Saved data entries
_ _ _ _ _ _ _

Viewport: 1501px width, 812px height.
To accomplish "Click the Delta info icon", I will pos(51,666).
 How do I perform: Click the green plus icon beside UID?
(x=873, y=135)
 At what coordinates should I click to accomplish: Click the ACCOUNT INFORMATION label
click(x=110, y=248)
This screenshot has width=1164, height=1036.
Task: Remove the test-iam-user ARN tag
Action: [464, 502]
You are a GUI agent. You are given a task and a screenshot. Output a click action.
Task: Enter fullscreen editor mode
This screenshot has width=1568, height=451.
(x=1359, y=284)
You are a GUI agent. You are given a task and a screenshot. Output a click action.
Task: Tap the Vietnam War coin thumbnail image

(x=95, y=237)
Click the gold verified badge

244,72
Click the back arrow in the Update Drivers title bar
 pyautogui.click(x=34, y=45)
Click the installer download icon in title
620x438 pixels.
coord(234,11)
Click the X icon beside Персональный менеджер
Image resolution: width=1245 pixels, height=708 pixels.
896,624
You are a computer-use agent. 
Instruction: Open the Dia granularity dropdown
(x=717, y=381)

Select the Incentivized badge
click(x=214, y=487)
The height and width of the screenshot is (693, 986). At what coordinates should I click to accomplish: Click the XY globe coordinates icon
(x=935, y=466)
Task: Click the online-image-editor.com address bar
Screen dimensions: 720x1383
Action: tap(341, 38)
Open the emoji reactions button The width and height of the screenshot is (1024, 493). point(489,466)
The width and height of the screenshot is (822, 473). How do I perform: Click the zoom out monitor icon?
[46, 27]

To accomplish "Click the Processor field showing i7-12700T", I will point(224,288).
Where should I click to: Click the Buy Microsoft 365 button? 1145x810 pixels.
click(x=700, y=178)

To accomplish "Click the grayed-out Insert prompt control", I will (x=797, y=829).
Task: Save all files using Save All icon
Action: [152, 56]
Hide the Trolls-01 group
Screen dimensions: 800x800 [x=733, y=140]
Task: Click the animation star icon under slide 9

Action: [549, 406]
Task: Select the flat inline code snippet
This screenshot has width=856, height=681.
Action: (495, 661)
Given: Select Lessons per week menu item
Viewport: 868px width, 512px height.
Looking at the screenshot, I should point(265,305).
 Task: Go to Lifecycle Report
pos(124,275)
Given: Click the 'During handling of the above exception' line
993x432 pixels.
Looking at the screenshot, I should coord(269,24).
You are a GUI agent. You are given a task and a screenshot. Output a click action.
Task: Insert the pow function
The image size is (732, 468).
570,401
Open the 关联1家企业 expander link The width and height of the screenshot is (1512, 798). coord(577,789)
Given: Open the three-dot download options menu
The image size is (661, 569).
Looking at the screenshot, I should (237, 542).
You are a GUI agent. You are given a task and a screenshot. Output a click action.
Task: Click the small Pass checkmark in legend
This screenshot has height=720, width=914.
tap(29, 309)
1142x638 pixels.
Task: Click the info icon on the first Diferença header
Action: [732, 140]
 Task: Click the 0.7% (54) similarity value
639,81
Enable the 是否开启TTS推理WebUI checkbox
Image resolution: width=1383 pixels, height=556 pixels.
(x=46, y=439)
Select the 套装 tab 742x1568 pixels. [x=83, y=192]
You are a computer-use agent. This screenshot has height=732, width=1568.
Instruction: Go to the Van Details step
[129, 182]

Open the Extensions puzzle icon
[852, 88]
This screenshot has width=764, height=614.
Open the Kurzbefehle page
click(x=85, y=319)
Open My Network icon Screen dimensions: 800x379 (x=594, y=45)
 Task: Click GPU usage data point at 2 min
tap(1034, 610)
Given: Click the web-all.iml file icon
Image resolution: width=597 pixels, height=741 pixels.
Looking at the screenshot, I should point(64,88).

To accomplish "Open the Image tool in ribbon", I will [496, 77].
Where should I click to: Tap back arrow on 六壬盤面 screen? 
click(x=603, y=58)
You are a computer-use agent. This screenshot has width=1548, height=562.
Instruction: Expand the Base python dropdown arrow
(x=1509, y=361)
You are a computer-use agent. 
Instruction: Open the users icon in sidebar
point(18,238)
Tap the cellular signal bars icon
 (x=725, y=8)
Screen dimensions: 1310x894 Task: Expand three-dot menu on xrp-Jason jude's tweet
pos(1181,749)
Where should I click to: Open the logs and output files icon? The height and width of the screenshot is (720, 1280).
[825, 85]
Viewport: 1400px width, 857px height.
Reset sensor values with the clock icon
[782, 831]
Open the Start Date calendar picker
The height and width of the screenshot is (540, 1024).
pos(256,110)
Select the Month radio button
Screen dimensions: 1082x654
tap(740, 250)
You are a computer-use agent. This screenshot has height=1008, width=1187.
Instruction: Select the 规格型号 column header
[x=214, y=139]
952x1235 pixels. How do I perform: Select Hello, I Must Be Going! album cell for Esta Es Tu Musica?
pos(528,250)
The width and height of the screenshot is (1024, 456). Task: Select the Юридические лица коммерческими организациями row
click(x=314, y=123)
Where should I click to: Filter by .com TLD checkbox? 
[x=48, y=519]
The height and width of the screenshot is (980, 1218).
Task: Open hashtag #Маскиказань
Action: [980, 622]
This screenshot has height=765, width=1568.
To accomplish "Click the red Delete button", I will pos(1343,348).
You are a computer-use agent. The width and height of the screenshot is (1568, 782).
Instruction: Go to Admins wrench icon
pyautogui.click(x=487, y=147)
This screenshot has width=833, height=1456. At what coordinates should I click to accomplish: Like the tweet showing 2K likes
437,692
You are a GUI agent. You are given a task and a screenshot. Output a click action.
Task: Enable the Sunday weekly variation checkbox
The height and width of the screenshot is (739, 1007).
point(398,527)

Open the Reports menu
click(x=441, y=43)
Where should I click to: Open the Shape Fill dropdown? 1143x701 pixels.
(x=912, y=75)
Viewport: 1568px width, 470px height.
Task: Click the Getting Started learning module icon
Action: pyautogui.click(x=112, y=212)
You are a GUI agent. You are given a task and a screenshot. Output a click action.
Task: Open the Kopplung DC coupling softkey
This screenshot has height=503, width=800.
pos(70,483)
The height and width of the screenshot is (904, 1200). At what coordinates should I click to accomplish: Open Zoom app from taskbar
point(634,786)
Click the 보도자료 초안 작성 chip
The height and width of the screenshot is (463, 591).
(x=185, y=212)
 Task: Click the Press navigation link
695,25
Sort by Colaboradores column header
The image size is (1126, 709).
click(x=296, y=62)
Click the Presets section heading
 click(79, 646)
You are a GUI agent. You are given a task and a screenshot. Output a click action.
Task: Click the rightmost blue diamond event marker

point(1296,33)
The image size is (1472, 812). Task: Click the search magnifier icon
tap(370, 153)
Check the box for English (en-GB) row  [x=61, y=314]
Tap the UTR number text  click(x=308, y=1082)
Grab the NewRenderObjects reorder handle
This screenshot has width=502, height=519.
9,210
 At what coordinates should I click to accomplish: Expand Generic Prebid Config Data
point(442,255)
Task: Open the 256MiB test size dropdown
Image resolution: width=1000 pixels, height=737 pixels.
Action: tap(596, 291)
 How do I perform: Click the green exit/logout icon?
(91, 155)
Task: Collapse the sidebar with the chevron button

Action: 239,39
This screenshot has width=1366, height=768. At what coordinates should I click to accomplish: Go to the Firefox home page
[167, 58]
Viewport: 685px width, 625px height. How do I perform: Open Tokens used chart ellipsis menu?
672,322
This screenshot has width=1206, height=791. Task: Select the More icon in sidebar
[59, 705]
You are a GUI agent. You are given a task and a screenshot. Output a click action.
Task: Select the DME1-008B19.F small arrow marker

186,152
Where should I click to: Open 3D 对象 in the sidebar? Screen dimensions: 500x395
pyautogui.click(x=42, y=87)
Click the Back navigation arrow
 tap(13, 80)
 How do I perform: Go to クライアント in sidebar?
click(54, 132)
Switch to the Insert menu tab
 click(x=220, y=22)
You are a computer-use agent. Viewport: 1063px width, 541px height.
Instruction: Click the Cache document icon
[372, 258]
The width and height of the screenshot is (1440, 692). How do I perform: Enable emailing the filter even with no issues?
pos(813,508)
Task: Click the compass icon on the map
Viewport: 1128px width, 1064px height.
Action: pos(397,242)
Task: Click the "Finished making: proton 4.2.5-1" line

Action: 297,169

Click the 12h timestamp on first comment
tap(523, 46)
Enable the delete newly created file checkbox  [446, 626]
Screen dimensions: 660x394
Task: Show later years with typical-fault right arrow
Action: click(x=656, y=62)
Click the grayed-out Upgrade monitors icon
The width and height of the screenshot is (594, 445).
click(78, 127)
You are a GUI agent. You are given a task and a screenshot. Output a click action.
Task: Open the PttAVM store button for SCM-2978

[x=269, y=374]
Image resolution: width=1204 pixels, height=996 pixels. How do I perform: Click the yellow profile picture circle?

_ _ _ _ _ _ _

THE PROBLEM - Copy every line of the entries in which "download" can be found.

SOLUTION TO THIS TASK -
Click the installer download icon in title
Given: Open the three-dot download options menu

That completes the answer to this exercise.